Consumerism is the alternative religion of many in our society. In fact, a consumer mentality has gripped many in the church and is killing us from within.


3. Recovery of the Ethos / Structure of apostolic movement.

• We desperately need missionally responsive, culturally adaptive, organizationally agile, multiplication movements.

• Movements mobilize the people of God. Movements take seriously “the priesthood of all believers.”

China has adopted this philosophy: “Every believer a church planter, every church a church planting church.”

THOUGHT: “In the spark is the potential of the flame… In the seed is the potential of the tree…”

• A few thoughts about movements:

➢ Movements are reproducing and reproducible
➢ Movements are structurally networked.
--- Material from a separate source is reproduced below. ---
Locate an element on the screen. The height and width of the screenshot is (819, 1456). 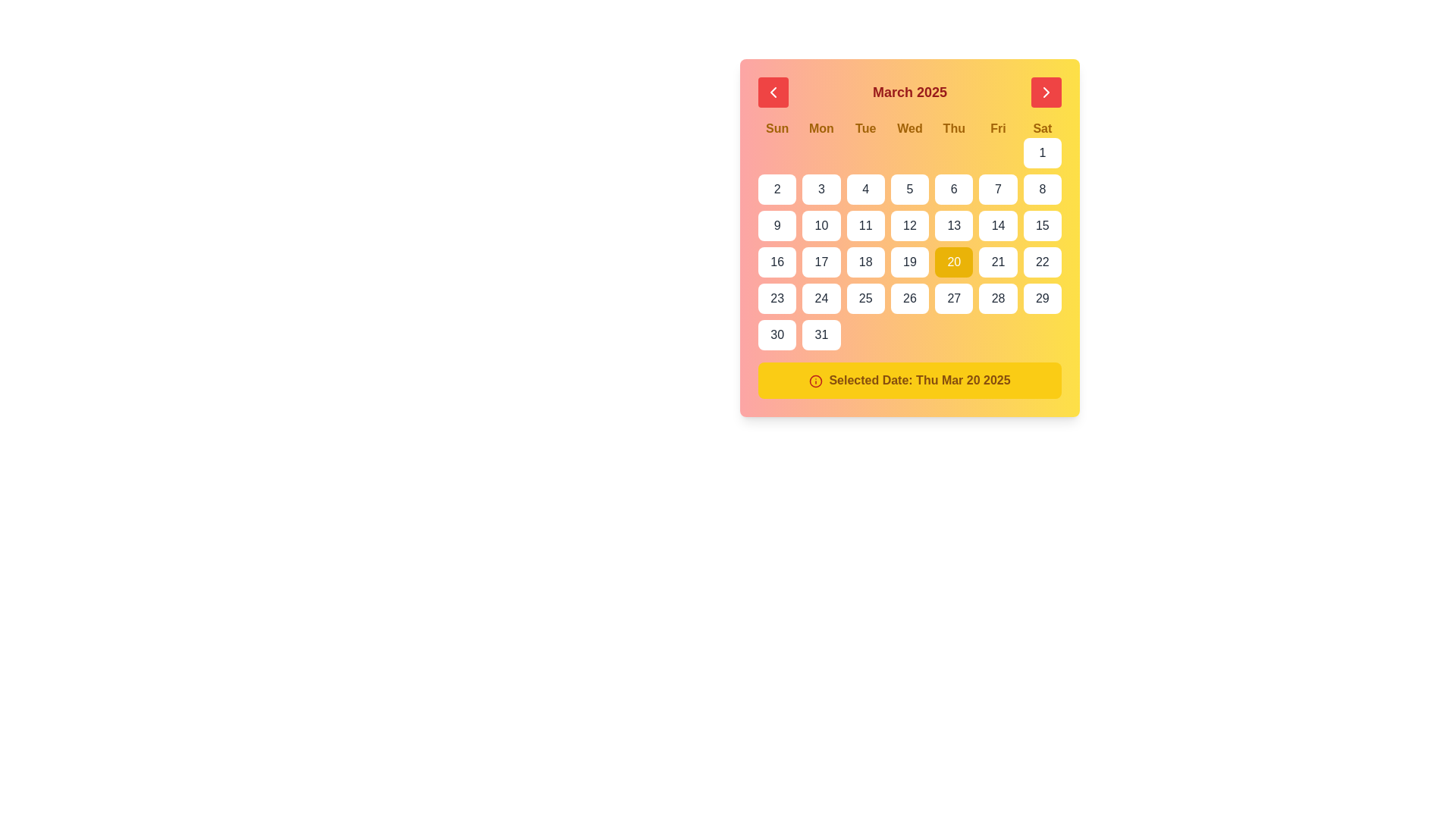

They avoid the centralization of power. They are “al-qaeda” like in their networking… Fast, quick, responsive…
➢ Movements employ missional leadership. The five-fold gifts are operational in the context of a movement (See Ephesians 4)


4. The Recovery of an Incarnational-Missional Impulse.

• We have a missional God

• We have an incarnational God

• We must have a missional Church

• We must have an incarnational Church

The missional church goes out.
The incarnational church goes out.


NOTE: Read more about Alan Hirsch by logging on to website and blog The Forgotten Ways.

2 comments:

Alan Hirsch said...

Thaks Chris for the compliments. I loved being among a group of people who can change the world!
Every blessing

salvotim said...

Thanks for the summary of Alan's session. I recently heard Alan in Melbourne & I agree that he's brilliant and has a vital message!